====== Document segment ======
Eat

The $15 French Butter Keeper I Wish I’d Bought Years Ago

published Jun 25, 2024
We independently select these products—if you buy from one of our links, we may earn a commission. All prices were accurate at the time of publishing.
Stick of butter, one opened
Credit: Joe Lingeman

Nobody does butter — sorry, I mean, beurre — like the French. Whether it’s the luscious brunch staple hollandaise sauce or a pastry-making technique that calls for wrapping a buttery dough around a giant slab of butter, these folks have mastered the art of dairy fat. So, it’s not surprising that the French also figured out an ingenious way to keep butter soft without running the risk of spoilage. 

Mais oui, I’m talking about the French butter crock.

Credit: Rochelle Bilow

When I was growing up, my parents kept their room-temperature butter in an American-style butter keeper (like this one, only way less fancy). It worked all right, but it was never perfect. In the hot summer months, the butter would turn into a puddle in the cupboard, and in the winter, we might as well have buttered our toast with ice cubes. When I moved out of my folks’ house, I kept my butter in a Mason jar on the counter. I quickly learned this was a huge mistake, because the airtight glass-and-metal container meant that the butter went rancid even quicker than it would outside of the jar! So then I just kept it on a small plate, which meant that it was susceptible to the dog hair that’s perpetually wafting around my kitchen. (Sorry, I know; gross.)
====== Supplied records ======
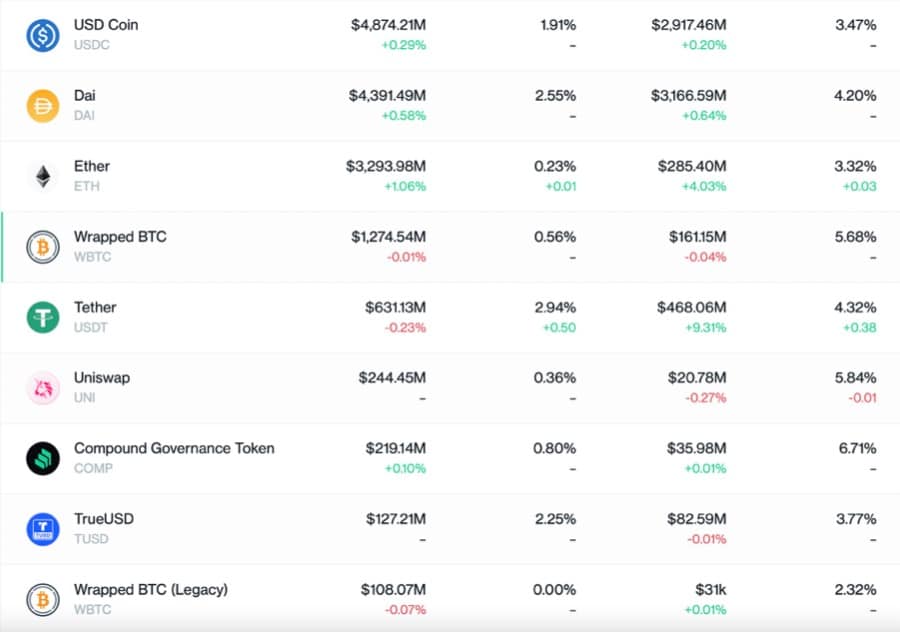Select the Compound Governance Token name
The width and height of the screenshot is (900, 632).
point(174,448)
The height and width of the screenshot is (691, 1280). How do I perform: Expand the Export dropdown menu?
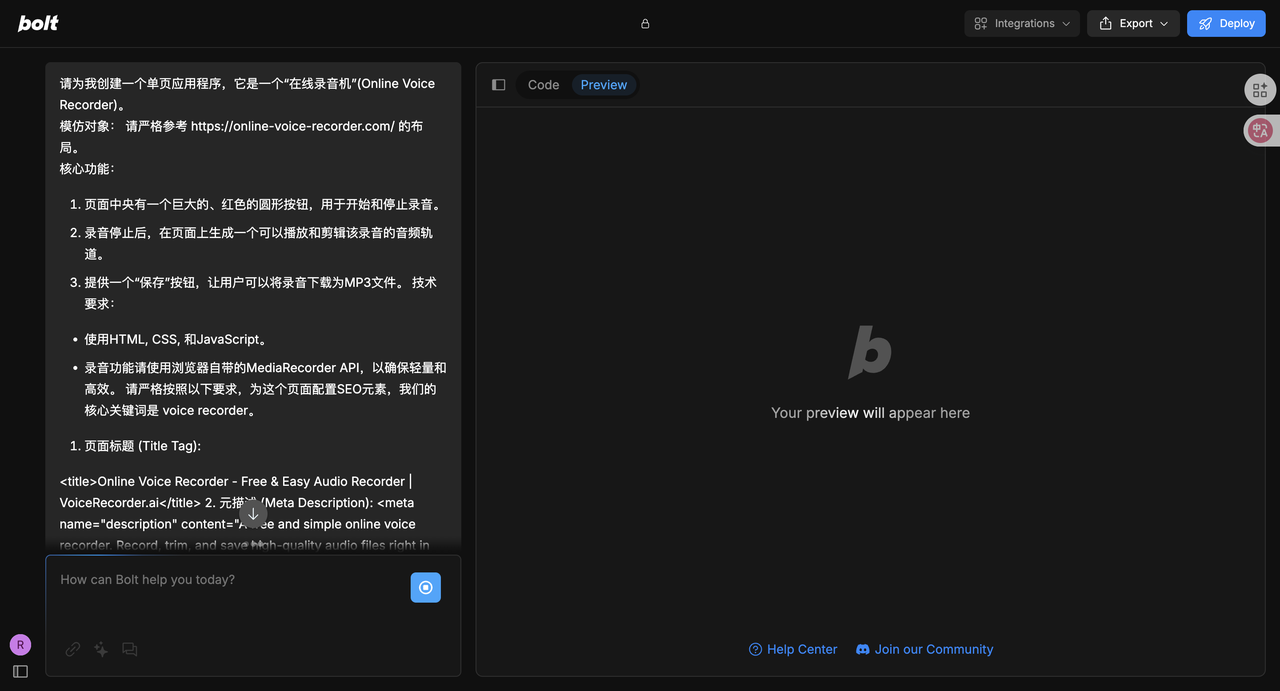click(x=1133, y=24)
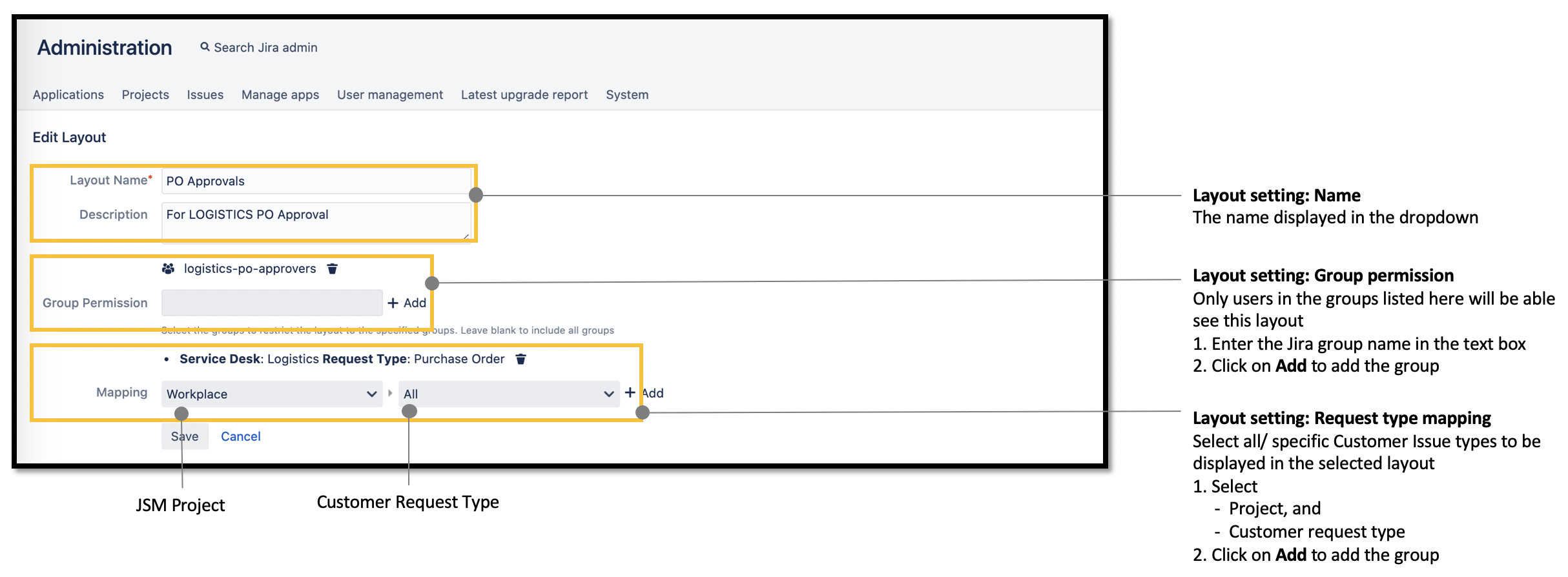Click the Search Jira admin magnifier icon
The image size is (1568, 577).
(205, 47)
======
====== Supplied records ======
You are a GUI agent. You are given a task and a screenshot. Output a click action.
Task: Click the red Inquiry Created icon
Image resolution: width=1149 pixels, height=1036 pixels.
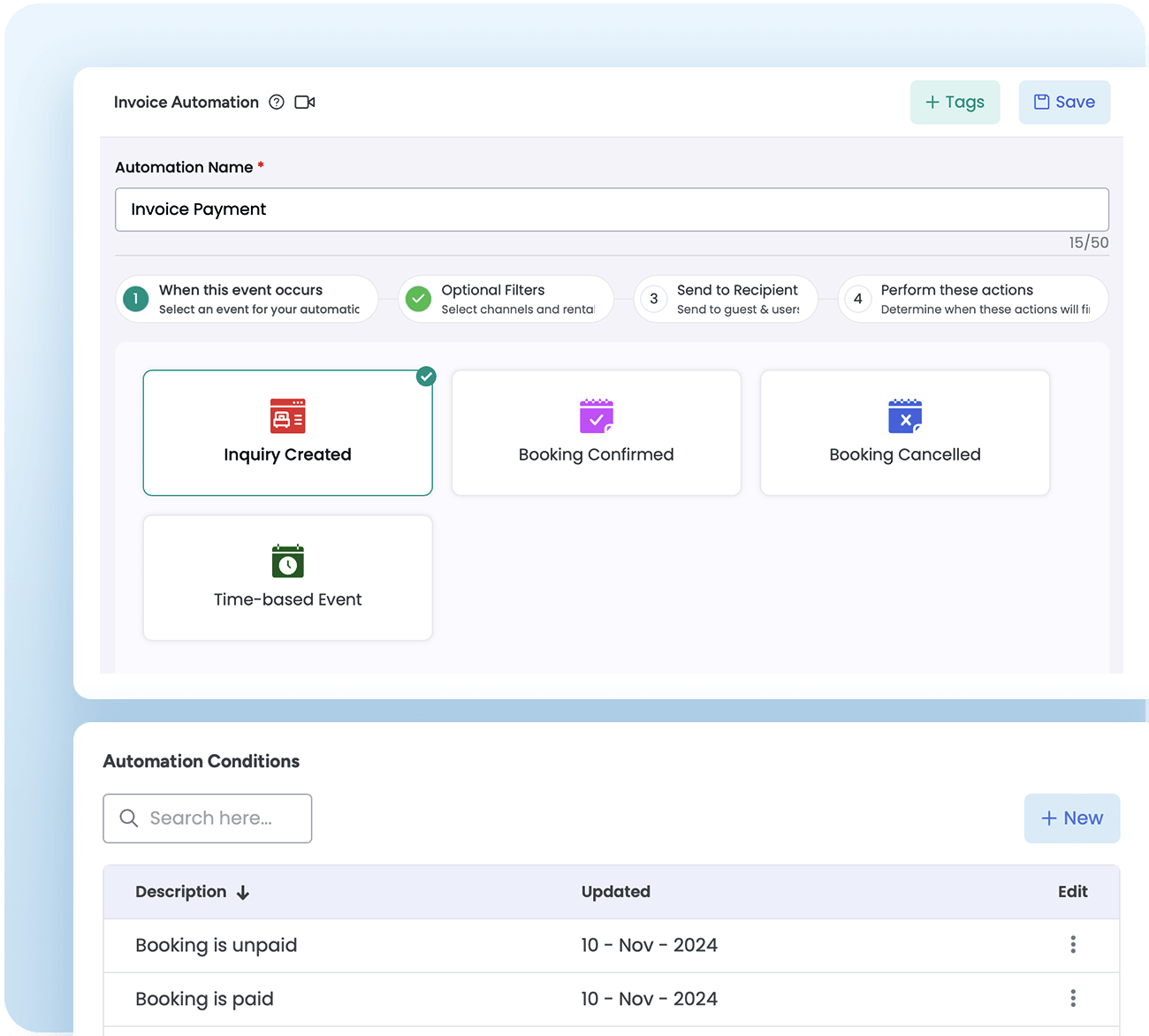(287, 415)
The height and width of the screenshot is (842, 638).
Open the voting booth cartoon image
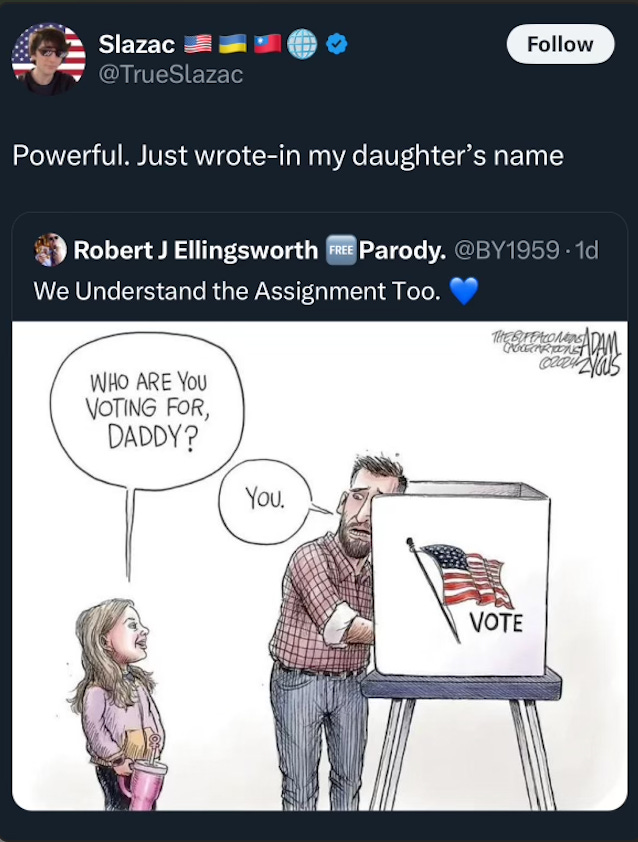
======
====== Supplied records ======
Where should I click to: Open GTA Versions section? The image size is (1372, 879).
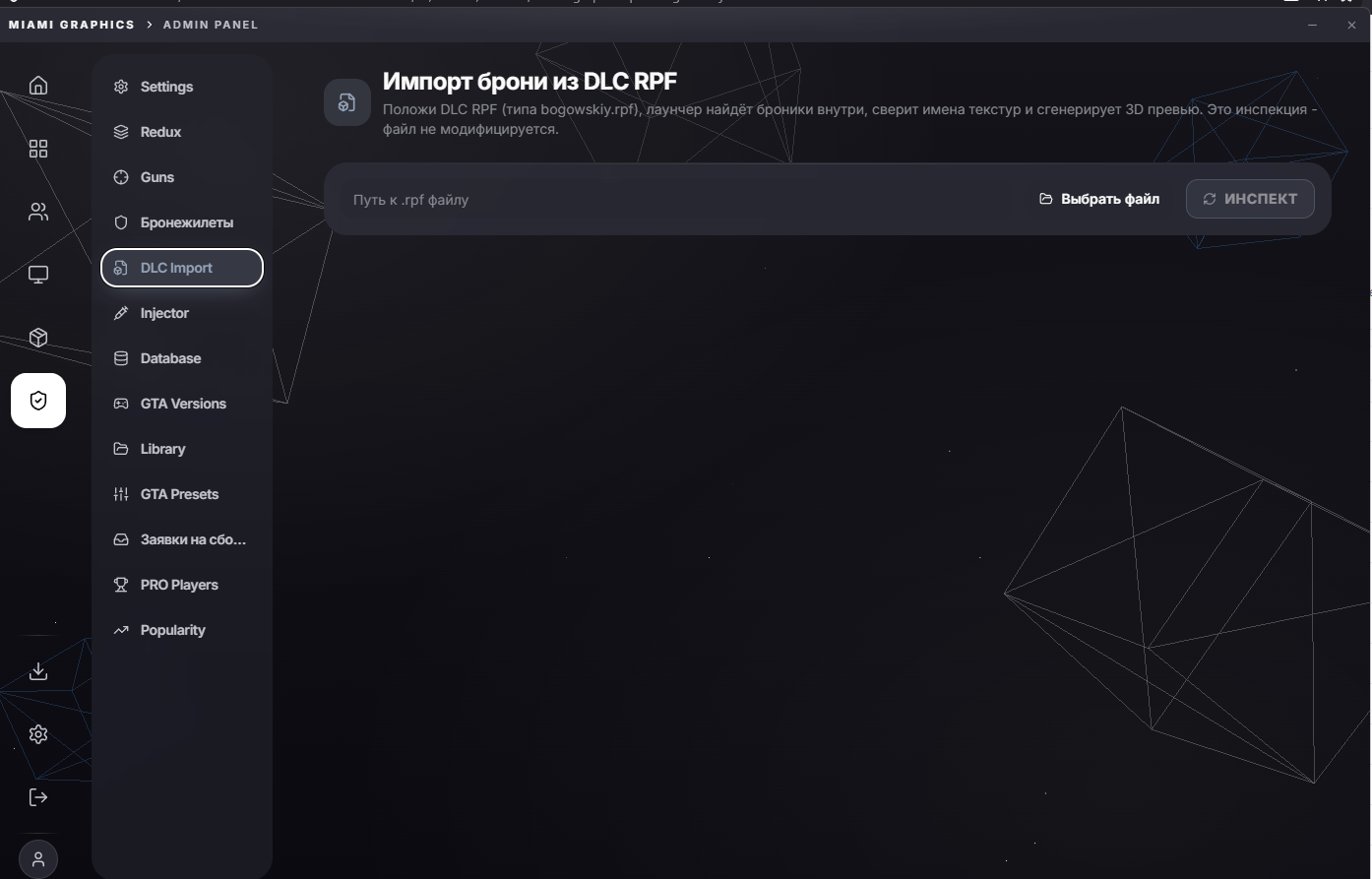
======
- Check your understanding -
• 1. In the butter keeper article, what did the author's parents keep their room-temperature butter in?
• 2. Reproduce the passage of the butter keeper article between "The $15 French" and "risk of spoilage.", inclusive.

- Solutions for each task -
• 1. An American-style butter keeper.

• 2.
The $15 French Butter Keeper I Wish I’d Bought Years Ago

published Jun 25, 2024
We independently select these products—if you buy from one of our links, we may earn a commission. All prices were accurate at the time of publishing.
Stick of butter, one opened
Credit: Joe Lingeman

Nobody does butter — sorry, I mean, beurre — like the French. Whether it’s the luscious brunch staple hollandaise sauce or a pastry-making technique that calls for wrapping a buttery dough around a giant slab of butter, these folks have mastered the art of dairy fat. So, it’s not surprising that the French also figured out an ingenious way to keep butter soft without running the risk of spoilage.